● PROBLEM TO WORK ON: Every line from the one containing "Follow the мерит" through the last line below should be reproduced exactly; please include nothing else.
##### DATA TO EXAMINE #####
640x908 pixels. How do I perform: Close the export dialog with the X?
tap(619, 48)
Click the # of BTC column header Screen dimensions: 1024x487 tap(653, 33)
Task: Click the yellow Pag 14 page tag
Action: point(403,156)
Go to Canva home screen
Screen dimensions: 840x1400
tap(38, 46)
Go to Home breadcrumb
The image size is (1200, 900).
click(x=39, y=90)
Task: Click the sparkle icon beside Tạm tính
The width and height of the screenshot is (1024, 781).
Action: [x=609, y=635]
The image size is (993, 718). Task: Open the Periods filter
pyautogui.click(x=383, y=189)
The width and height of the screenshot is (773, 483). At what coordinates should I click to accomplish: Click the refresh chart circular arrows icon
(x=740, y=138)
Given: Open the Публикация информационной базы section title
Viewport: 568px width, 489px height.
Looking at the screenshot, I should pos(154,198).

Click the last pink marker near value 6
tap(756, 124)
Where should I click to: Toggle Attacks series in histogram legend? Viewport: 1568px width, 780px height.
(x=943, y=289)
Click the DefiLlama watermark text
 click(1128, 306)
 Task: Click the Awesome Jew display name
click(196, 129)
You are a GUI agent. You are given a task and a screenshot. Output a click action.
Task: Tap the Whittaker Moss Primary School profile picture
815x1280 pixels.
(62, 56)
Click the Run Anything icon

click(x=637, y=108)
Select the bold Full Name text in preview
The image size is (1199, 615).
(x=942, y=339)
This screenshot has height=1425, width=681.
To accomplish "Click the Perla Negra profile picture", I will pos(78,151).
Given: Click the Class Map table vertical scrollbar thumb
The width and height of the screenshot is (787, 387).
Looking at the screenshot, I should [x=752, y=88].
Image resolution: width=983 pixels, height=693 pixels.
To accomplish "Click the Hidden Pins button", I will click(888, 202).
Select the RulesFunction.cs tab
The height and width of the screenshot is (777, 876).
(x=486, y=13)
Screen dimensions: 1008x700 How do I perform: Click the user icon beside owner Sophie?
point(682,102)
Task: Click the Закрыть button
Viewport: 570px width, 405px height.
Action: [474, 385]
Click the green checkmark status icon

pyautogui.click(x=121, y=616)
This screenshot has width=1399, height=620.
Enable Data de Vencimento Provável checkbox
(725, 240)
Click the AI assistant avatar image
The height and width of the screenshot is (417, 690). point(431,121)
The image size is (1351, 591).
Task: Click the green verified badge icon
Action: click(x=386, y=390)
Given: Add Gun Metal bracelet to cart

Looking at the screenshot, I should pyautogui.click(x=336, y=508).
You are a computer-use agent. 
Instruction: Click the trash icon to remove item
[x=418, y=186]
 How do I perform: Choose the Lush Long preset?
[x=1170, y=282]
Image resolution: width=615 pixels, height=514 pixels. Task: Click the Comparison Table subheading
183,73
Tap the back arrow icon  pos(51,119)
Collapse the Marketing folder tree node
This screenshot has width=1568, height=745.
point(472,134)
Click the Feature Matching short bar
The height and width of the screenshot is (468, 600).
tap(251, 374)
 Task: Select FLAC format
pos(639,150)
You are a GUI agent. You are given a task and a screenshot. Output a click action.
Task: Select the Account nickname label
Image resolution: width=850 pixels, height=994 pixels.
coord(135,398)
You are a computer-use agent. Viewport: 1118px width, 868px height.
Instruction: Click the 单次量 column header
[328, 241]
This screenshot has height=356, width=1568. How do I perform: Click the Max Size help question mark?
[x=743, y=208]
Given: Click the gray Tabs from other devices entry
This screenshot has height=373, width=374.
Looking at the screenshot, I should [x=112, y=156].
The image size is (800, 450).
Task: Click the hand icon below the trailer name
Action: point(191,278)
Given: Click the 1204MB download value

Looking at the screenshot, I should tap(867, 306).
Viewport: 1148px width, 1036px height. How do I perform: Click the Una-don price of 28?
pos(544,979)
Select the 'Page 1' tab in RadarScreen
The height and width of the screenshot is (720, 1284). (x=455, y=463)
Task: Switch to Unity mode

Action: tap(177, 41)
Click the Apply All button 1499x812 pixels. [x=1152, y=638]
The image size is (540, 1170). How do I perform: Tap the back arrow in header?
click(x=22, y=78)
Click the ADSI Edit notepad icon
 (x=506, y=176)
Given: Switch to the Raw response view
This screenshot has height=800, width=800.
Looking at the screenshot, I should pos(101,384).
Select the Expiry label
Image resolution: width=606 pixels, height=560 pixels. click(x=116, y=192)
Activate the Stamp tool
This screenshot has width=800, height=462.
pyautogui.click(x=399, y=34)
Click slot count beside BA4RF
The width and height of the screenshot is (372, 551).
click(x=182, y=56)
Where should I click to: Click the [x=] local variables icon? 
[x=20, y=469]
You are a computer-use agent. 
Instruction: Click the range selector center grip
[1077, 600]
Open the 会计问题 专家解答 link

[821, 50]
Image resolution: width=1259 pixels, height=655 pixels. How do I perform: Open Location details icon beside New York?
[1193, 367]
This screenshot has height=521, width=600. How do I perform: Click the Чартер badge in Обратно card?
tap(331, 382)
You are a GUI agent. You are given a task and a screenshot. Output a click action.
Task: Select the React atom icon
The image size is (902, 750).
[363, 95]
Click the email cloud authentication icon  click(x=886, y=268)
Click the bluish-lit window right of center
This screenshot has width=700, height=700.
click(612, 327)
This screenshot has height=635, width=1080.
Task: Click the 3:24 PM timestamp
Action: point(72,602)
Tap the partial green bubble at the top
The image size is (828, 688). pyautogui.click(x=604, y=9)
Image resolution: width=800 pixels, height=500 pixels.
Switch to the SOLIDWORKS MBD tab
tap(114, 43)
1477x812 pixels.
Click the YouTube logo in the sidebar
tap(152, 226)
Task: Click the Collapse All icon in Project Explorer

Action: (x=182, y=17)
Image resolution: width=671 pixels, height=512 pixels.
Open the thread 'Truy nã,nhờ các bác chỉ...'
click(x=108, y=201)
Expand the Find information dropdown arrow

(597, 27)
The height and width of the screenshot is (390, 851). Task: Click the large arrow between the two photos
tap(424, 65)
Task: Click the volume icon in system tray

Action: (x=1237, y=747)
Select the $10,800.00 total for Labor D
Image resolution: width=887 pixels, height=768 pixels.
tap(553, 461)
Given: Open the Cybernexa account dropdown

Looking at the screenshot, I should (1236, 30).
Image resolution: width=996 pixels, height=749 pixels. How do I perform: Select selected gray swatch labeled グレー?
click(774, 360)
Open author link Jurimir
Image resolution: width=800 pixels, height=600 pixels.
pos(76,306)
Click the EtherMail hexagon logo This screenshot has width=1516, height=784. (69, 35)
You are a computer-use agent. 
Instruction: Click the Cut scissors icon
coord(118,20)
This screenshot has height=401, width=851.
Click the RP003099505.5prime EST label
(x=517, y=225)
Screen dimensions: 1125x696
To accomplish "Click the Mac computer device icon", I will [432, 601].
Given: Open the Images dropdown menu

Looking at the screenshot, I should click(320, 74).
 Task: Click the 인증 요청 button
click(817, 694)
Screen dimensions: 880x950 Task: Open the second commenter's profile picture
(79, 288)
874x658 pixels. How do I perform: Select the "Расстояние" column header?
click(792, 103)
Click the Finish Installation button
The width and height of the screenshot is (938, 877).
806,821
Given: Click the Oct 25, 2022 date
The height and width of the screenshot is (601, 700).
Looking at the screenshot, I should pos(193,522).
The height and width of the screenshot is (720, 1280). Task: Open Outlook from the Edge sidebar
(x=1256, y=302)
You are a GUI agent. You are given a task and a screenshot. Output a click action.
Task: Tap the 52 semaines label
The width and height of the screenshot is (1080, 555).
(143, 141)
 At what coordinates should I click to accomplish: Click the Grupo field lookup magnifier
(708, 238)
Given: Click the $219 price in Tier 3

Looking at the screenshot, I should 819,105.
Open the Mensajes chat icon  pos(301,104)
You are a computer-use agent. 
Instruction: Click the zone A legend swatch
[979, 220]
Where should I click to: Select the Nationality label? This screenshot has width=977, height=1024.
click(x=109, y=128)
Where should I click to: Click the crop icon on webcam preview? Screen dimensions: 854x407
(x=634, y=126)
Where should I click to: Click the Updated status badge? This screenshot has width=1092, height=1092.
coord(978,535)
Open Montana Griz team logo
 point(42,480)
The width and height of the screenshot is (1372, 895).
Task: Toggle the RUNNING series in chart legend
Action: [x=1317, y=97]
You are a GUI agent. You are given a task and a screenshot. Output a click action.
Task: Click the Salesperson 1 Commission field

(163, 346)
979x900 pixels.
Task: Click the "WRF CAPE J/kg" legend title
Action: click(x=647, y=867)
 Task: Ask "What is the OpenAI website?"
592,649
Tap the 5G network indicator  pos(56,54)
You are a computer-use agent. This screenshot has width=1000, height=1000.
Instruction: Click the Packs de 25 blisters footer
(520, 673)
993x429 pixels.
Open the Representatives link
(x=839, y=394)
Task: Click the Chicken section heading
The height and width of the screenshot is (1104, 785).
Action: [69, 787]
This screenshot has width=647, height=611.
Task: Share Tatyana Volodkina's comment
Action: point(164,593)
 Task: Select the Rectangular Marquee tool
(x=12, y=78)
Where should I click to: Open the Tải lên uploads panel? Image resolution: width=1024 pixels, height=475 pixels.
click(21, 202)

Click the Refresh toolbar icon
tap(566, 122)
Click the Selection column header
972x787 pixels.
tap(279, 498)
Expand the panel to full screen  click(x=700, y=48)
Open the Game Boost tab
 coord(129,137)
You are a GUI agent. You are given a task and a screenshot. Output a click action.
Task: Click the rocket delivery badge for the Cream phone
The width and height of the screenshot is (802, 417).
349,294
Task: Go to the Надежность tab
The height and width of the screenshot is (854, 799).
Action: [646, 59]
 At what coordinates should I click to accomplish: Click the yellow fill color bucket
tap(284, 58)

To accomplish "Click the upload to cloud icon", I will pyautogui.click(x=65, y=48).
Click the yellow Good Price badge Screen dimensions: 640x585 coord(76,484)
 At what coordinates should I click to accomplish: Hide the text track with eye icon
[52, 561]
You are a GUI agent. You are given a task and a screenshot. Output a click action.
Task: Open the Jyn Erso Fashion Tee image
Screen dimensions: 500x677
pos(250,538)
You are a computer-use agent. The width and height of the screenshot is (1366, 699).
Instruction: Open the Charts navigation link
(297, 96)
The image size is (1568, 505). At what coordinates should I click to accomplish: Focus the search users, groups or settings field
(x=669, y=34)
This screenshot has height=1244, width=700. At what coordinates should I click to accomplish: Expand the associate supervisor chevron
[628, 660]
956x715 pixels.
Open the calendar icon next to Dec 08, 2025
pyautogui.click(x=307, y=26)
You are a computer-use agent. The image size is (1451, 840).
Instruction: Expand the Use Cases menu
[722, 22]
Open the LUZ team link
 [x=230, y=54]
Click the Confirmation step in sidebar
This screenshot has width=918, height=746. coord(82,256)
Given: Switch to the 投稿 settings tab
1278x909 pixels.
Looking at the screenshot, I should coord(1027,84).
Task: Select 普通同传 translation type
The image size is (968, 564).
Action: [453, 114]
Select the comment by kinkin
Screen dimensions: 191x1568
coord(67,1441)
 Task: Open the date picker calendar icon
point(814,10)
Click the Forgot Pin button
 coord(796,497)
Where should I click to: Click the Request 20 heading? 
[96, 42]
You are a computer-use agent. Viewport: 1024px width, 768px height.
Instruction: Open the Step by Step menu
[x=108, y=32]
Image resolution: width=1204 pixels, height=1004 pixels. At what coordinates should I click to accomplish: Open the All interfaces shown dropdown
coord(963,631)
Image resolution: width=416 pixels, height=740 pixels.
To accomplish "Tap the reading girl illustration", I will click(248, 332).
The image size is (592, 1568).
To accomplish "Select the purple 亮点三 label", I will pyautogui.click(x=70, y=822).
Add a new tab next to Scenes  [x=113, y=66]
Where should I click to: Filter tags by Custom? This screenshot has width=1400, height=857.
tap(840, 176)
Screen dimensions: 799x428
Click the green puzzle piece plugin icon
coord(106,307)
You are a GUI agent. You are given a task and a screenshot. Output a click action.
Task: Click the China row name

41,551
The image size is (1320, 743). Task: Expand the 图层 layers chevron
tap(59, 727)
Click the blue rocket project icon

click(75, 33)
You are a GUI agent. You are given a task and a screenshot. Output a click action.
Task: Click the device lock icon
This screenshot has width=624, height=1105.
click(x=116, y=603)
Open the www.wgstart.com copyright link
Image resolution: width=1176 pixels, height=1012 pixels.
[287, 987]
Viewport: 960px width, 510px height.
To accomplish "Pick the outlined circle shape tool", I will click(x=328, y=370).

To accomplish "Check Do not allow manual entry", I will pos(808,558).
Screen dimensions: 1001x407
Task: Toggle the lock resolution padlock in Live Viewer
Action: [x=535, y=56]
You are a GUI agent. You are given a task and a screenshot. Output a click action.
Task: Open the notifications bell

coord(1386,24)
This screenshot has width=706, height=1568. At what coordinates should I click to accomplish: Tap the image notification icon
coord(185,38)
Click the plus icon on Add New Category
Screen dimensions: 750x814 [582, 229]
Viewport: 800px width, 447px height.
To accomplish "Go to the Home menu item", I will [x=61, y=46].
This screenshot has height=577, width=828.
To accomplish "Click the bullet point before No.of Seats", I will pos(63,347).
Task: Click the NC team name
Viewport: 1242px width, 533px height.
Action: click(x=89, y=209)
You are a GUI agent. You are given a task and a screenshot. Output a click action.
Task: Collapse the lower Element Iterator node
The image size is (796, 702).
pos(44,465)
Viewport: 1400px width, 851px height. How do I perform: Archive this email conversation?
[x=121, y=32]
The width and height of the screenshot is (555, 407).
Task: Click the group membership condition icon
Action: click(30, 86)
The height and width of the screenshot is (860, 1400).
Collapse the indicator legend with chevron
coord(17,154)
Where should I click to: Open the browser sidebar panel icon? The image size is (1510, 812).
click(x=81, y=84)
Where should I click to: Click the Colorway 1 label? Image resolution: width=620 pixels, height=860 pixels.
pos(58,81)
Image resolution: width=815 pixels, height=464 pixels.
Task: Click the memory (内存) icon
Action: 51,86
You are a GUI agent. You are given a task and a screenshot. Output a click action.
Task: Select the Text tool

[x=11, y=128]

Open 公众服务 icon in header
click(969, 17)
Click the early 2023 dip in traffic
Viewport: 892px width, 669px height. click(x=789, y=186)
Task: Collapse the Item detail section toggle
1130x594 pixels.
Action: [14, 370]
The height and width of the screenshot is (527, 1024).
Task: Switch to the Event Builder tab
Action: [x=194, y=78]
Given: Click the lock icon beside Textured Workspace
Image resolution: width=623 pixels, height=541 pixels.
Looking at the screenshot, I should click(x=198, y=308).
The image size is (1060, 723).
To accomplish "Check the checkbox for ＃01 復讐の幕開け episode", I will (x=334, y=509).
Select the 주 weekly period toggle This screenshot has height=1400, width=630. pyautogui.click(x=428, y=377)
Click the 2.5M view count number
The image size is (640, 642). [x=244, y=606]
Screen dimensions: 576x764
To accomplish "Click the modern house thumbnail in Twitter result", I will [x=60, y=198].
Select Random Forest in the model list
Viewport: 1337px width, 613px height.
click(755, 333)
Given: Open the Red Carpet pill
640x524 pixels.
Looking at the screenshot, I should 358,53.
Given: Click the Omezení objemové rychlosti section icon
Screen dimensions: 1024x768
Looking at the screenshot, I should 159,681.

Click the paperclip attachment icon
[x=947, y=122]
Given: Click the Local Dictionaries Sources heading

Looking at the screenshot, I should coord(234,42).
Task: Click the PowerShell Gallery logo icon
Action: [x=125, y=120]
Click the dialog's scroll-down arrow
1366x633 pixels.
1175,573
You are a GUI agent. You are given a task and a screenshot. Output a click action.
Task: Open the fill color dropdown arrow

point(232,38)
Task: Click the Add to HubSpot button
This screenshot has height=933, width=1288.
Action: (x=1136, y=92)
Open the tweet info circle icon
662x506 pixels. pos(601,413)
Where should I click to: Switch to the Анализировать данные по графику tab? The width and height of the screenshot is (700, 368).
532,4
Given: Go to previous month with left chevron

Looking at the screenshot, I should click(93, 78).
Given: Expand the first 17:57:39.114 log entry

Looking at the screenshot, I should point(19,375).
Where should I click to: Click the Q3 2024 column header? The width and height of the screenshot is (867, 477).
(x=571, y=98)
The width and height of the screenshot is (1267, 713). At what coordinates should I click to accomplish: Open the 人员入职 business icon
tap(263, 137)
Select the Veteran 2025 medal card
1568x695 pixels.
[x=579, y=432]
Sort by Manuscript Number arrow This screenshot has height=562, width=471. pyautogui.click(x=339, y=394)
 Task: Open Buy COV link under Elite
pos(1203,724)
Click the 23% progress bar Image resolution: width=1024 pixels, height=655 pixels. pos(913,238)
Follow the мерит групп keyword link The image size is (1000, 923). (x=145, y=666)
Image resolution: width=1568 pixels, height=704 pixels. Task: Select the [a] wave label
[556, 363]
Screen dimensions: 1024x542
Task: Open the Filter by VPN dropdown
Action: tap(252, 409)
#####
● WRITTEN REPLY:
Follow the мерит групп keyword link The image size is (1000, 923). (x=145, y=666)
Image resolution: width=1568 pixels, height=704 pixels. Task: Select the [a] wave label
[556, 363]
Screen dimensions: 1024x542
Task: Open the Filter by VPN dropdown
Action: tap(252, 409)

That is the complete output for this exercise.